*WORK REQUIRED*
Below are some records; output all of them exactly.

[Saved data entries]

----------------

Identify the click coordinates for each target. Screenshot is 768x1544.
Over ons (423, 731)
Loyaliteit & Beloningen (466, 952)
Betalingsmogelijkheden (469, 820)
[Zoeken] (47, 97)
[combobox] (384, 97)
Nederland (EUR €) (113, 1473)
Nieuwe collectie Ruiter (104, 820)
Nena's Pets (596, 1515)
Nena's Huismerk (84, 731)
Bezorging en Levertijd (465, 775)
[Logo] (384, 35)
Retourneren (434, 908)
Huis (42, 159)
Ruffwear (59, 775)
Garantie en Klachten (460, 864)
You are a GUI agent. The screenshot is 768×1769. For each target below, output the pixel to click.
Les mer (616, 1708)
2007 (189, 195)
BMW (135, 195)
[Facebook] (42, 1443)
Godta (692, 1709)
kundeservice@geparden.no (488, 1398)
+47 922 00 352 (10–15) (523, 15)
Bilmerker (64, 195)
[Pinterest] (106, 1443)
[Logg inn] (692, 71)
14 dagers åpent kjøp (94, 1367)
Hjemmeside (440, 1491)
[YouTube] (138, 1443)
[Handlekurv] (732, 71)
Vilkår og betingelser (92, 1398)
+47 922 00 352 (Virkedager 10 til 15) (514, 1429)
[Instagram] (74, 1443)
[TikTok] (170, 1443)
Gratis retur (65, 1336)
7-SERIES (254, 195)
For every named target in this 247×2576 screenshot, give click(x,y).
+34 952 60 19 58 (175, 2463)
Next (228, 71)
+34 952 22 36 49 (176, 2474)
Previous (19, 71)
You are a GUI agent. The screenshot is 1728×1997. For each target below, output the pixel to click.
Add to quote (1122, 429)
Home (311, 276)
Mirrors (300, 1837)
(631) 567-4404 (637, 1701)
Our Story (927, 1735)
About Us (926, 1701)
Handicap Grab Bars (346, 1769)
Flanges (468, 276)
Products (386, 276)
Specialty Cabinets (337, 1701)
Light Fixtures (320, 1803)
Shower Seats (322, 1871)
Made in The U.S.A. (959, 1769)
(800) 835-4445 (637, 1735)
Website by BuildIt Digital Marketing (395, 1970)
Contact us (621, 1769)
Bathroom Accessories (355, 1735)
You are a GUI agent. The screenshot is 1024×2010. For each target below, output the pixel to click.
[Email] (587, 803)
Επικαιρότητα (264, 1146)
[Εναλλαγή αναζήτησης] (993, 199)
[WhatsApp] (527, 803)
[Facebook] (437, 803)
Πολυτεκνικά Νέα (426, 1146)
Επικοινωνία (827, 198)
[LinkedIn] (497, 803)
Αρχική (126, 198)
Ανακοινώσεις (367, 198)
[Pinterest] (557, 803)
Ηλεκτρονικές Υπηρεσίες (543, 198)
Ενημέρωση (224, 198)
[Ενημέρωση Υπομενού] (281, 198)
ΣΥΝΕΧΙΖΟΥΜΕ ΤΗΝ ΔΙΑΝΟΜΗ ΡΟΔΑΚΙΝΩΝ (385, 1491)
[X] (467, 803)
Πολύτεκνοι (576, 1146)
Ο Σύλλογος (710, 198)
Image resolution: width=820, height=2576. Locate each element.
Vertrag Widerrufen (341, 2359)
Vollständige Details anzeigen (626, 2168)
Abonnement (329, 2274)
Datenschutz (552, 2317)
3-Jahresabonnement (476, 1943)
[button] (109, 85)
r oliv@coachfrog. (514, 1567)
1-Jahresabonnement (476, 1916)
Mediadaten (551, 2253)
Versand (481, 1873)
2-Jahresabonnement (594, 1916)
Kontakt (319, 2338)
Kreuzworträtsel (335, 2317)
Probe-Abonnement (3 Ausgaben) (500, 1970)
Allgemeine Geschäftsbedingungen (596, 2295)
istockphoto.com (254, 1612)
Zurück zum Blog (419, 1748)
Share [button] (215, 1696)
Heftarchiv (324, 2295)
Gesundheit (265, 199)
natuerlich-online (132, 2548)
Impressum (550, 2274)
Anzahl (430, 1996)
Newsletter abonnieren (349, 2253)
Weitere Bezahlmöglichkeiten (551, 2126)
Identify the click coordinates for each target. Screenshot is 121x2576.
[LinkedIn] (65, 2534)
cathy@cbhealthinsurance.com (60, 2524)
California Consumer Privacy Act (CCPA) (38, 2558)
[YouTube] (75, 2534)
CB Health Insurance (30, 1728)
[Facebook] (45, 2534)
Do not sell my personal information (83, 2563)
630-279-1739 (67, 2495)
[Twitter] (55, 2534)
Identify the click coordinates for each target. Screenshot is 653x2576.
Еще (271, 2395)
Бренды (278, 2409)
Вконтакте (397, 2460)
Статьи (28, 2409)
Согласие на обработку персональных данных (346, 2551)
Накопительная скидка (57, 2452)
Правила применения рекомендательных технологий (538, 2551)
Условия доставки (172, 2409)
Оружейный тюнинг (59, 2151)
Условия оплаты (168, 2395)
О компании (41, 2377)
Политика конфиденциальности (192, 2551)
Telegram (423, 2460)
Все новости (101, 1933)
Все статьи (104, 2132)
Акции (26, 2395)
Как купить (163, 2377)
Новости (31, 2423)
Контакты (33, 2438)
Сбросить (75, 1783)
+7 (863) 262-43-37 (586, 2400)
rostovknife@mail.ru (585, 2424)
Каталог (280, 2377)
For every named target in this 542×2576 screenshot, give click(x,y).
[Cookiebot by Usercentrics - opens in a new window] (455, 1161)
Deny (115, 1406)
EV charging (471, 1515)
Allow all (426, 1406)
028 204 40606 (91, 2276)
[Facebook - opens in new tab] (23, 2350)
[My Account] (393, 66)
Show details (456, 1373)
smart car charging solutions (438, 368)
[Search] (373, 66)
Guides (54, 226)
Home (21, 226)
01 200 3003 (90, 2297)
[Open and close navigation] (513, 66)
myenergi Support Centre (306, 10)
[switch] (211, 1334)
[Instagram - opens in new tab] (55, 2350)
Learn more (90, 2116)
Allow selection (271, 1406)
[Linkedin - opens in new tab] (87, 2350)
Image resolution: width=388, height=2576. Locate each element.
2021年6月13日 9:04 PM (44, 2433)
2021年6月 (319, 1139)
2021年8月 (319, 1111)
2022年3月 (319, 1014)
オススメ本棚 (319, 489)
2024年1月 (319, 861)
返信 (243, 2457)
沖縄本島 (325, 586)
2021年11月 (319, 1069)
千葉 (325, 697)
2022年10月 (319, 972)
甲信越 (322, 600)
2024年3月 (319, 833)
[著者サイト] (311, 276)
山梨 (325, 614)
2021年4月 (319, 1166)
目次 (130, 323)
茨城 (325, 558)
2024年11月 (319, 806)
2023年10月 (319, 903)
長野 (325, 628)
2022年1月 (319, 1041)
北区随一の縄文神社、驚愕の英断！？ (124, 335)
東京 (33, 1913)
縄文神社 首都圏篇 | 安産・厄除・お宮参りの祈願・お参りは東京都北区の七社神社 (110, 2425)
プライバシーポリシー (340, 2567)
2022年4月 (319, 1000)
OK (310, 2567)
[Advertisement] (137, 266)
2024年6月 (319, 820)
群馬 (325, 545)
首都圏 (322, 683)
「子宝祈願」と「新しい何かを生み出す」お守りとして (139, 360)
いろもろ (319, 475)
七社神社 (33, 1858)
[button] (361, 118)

----------------

*EXERCISE RESPONSE*
Identify the click coordinates for each target. Screenshot is 768x1544.
Over ons (423, 731)
Loyaliteit & Beloningen (466, 952)
Betalingsmogelijkheden (469, 820)
[Zoeken] (47, 97)
[combobox] (384, 97)
Nederland (EUR €) (113, 1473)
Nieuwe collectie Ruiter (104, 820)
Nena's Pets (596, 1515)
Nena's Huismerk (84, 731)
Bezorging en Levertijd (465, 775)
[Logo] (384, 35)
Retourneren (434, 908)
Huis (42, 159)
Ruffwear (59, 775)
Garantie en Klachten (460, 864)
You are a GUI agent. The screenshot is 768×1769. For each target below, output the pixel to click.
Les mer (616, 1708)
2007 (189, 195)
BMW (135, 195)
[Facebook] (42, 1443)
Godta (692, 1709)
kundeservice@geparden.no (488, 1398)
+47 922 00 352 (10–15) (523, 15)
Bilmerker (64, 195)
[Pinterest] (106, 1443)
[Logg inn] (692, 71)
14 dagers åpent kjøp (94, 1367)
Hjemmeside (440, 1491)
[YouTube] (138, 1443)
[Handlekurv] (732, 71)
Vilkår og betingelser (92, 1398)
+47 922 00 352 (Virkedager 10 til 15) (514, 1429)
[Instagram] (74, 1443)
[TikTok] (170, 1443)
Gratis retur (65, 1336)
7-SERIES (254, 195)
For every named target in this 247×2576 screenshot, give click(x,y).
+34 952 60 19 58 (175, 2463)
Next (228, 71)
+34 952 22 36 49 (176, 2474)
Previous (19, 71)
You are a GUI agent. The screenshot is 1728×1997. For each target below, output the pixel to click.
Add to quote (1122, 429)
Home (311, 276)
Mirrors (300, 1837)
(631) 567-4404 (637, 1701)
Our Story (927, 1735)
About Us (926, 1701)
Handicap Grab Bars (346, 1769)
Flanges (468, 276)
Products (386, 276)
Specialty Cabinets (337, 1701)
Light Fixtures (320, 1803)
Shower Seats (322, 1871)
Made in The U.S.A. (959, 1769)
(800) 835-4445 (637, 1735)
Website by BuildIt Digital Marketing (395, 1970)
Contact us (621, 1769)
Bathroom Accessories (355, 1735)
You are a GUI agent. The screenshot is 1024×2010. For each target below, output the pixel to click.
[Email] (587, 803)
Επικαιρότητα (264, 1146)
[Εναλλαγή αναζήτησης] (993, 199)
[WhatsApp] (527, 803)
[Facebook] (437, 803)
Πολυτεκνικά Νέα (426, 1146)
Επικοινωνία (827, 198)
[LinkedIn] (497, 803)
Αρχική (126, 198)
Ανακοινώσεις (367, 198)
[Pinterest] (557, 803)
Ηλεκτρονικές Υπηρεσίες (543, 198)
Ενημέρωση (224, 198)
[Ενημέρωση Υπομενού] (281, 198)
ΣΥΝΕΧΙΖΟΥΜΕ ΤΗΝ ΔΙΑΝΟΜΗ ΡΟΔΑΚΙΝΩΝ (385, 1491)
[X] (467, 803)
Πολύτεκνοι (576, 1146)
Ο Σύλλογος (710, 198)
Image resolution: width=820, height=2576. Locate each element.
Vertrag Widerrufen (341, 2359)
Vollständige Details anzeigen (626, 2168)
Abonnement (329, 2274)
Datenschutz (552, 2317)
3-Jahresabonnement (476, 1943)
[button] (109, 85)
r oliv@coachfrog. (514, 1567)
1-Jahresabonnement (476, 1916)
Mediadaten (551, 2253)
Versand (481, 1873)
2-Jahresabonnement (594, 1916)
Kontakt (319, 2338)
Kreuzworträtsel (335, 2317)
Probe-Abonnement (3 Ausgaben) (500, 1970)
Allgemeine Geschäftsbedingungen (596, 2295)
istockphoto.com (254, 1612)
Zurück zum Blog (419, 1748)
Share [button] (215, 1696)
Heftarchiv (324, 2295)
Gesundheit (265, 199)
natuerlich-online (132, 2548)
Impressum (550, 2274)
Anzahl (430, 1996)
Newsletter abonnieren (349, 2253)
Weitere Bezahlmöglichkeiten (551, 2126)
Identify the click coordinates for each target. Screenshot is 121x2576.
[LinkedIn] (65, 2534)
cathy@cbhealthinsurance.com (60, 2524)
California Consumer Privacy Act (CCPA) (38, 2558)
[YouTube] (75, 2534)
CB Health Insurance (30, 1728)
[Facebook] (45, 2534)
Do not sell my personal information (83, 2563)
630-279-1739 (67, 2495)
[Twitter] (55, 2534)
Identify the click coordinates for each target. Screenshot is 653x2576.
Еще (271, 2395)
Бренды (278, 2409)
Вконтакте (397, 2460)
Статьи (28, 2409)
Согласие на обработку персональных данных (346, 2551)
Накопительная скидка (57, 2452)
Правила применения рекомендательных технологий (538, 2551)
Условия доставки (172, 2409)
Оружейный тюнинг (59, 2151)
Условия оплаты (168, 2395)
О компании (41, 2377)
Политика конфиденциальности (192, 2551)
Telegram (423, 2460)
Все новости (101, 1933)
Все статьи (104, 2132)
Акции (26, 2395)
Как купить (163, 2377)
Новости (31, 2423)
Контакты (33, 2438)
Сбросить (75, 1783)
+7 (863) 262-43-37 (586, 2400)
rostovknife@mail.ru (585, 2424)
Каталог (280, 2377)
For every named target in this 542×2576 screenshot, give click(x,y).
[Cookiebot by Usercentrics - opens in a new window] (455, 1161)
Deny (115, 1406)
EV charging (471, 1515)
Allow all (426, 1406)
028 204 40606 (91, 2276)
[Facebook - opens in new tab] (23, 2350)
[My Account] (393, 66)
Show details (456, 1373)
smart car charging solutions (438, 368)
[Search] (373, 66)
Guides (54, 226)
Home (21, 226)
01 200 3003 (90, 2297)
[Open and close navigation] (513, 66)
myenergi Support Centre (306, 10)
[switch] (211, 1334)
[Instagram - opens in new tab] (55, 2350)
Learn more (90, 2116)
Allow selection (271, 1406)
[Linkedin - opens in new tab] (87, 2350)
Image resolution: width=388, height=2576. Locate each element.
2021年6月13日 9:04 PM (44, 2433)
2021年6月 (319, 1139)
2021年8月 (319, 1111)
2022年3月 (319, 1014)
オススメ本棚 (319, 489)
2024年1月 (319, 861)
返信 (243, 2457)
沖縄本島 (325, 586)
2021年11月 (319, 1069)
千葉 (325, 697)
2022年10月 (319, 972)
甲信越 (322, 600)
2024年3月 (319, 833)
[著者サイト] (311, 276)
山梨 (325, 614)
2021年4月 (319, 1166)
目次 (130, 323)
茨城 (325, 558)
2024年11月 (319, 806)
2023年10月 (319, 903)
長野 (325, 628)
2022年1月 (319, 1041)
北区随一の縄文神社、驚愕の英断！？ (124, 335)
東京 (33, 1913)
縄文神社 首都圏篇 | 安産・厄除・お宮参りの祈願・お参りは東京都北区の七社神社 (110, 2425)
プライバシーポリシー (340, 2567)
2022年4月 (319, 1000)
OK (310, 2567)
[Advertisement] (137, 266)
2024年6月 (319, 820)
群馬 (325, 545)
首都圏 (322, 683)
「子宝祈願」と「新しい何かを生み出す」お守りとして (139, 360)
いろもろ (319, 475)
七社神社 (33, 1858)
[button] (361, 118)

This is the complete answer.